Carolina Zingale, PhD.
Woroch, B. & Zingale, C. (2019). Traffic Flow Management (TFM) Tools: Guidance for Use, Integration, and Training: Part Task Experiment 2. DOT/FAA/TC-19/36. Atlantic City International Airport, NJ: Federal Aviation Administration William J. Hughes Technical Center.
We conducted the Phase II part-task experiment to evaluate the effects of different training methods on the effectiveness of Decision Support Tools (DSTs). The Phase I part-task experiment involved a training method that utilized both a slideshow and an interactive learning component. In Phase II, the participants only viewed the information in the training slideshow and did not interact with the information in the same way as the participants in Phase I. We evaluated whether interactive training resulted in better task performance than a more passive form of training.
Eight volunteers from the FAA William J. Hughes Technical Center with no experience with Traffic Flow Management tools and procedures served as participants. We collected data from this group of participants using the same methods we used in Phase I. We compared the performance of participants between Phase I and Phase II on an aircraft rerouting task and two secondary tasks.
We did not find evidence that the interactive training method improved task performance.

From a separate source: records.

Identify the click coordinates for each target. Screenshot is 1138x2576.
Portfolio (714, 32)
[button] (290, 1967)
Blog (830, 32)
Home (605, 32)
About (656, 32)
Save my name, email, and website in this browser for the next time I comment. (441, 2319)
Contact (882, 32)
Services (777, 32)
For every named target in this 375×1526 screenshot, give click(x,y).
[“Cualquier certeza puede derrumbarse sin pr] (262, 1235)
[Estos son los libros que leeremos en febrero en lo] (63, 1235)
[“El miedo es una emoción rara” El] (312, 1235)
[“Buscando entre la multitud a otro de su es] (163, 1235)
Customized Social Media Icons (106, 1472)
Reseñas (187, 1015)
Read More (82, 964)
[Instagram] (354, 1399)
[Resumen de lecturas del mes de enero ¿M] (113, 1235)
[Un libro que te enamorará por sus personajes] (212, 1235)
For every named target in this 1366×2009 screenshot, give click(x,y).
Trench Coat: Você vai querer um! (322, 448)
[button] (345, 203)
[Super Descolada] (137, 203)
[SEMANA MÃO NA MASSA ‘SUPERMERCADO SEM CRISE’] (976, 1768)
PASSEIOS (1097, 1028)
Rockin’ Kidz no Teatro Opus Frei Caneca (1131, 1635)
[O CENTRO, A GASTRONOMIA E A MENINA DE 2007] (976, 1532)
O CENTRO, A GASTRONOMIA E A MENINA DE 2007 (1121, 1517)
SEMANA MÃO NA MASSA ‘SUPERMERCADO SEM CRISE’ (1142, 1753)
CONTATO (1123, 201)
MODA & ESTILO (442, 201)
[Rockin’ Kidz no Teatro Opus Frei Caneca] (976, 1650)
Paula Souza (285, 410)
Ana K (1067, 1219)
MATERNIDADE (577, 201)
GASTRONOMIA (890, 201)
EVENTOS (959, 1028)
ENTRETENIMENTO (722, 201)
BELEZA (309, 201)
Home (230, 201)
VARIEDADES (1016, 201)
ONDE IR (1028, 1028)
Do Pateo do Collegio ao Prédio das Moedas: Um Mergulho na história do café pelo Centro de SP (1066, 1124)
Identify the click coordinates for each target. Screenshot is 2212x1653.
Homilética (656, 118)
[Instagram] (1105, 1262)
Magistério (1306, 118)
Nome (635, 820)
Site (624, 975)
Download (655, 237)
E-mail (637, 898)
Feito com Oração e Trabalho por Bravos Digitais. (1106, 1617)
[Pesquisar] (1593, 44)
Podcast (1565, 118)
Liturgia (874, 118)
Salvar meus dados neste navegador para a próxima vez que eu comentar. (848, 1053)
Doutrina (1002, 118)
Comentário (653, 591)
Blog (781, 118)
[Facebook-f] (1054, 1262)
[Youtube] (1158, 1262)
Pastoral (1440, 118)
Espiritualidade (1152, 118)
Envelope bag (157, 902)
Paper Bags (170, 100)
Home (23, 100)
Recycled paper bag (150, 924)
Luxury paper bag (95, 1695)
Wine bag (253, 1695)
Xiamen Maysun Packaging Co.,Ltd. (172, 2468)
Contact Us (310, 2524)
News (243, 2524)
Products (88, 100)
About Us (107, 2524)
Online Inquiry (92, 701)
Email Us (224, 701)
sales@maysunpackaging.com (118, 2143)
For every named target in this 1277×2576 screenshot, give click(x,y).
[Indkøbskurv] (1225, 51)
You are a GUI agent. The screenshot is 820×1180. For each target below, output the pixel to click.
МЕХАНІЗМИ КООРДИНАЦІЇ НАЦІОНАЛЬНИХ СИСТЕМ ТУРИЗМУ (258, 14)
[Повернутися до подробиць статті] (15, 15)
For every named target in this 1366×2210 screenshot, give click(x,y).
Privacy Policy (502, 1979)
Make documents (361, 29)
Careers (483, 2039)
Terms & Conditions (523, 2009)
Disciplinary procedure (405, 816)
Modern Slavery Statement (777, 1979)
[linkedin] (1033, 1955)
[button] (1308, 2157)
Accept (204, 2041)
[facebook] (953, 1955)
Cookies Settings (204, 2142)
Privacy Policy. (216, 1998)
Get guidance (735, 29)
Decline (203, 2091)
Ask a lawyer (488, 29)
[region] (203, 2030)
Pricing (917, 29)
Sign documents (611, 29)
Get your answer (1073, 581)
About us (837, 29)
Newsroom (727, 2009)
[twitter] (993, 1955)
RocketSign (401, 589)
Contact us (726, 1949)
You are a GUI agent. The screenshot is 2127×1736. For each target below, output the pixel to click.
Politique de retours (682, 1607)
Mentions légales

However, we did find that interactive training led to increased performance on the initial practice scenario of the task.
This benefit may have implications for real-world training. If the first impression of a new tool is positive, it may lead to increased adoption and future use. However, if the first impression of a new tool is negative, or if the tool is difficult to learn, users may abandon it or use it less often .
We recommend that training materials, 1) allow the user to set the pace for learning, and 2) provide the user specific feedback about performance and demonstrate the potential benefits of new tools and procedures.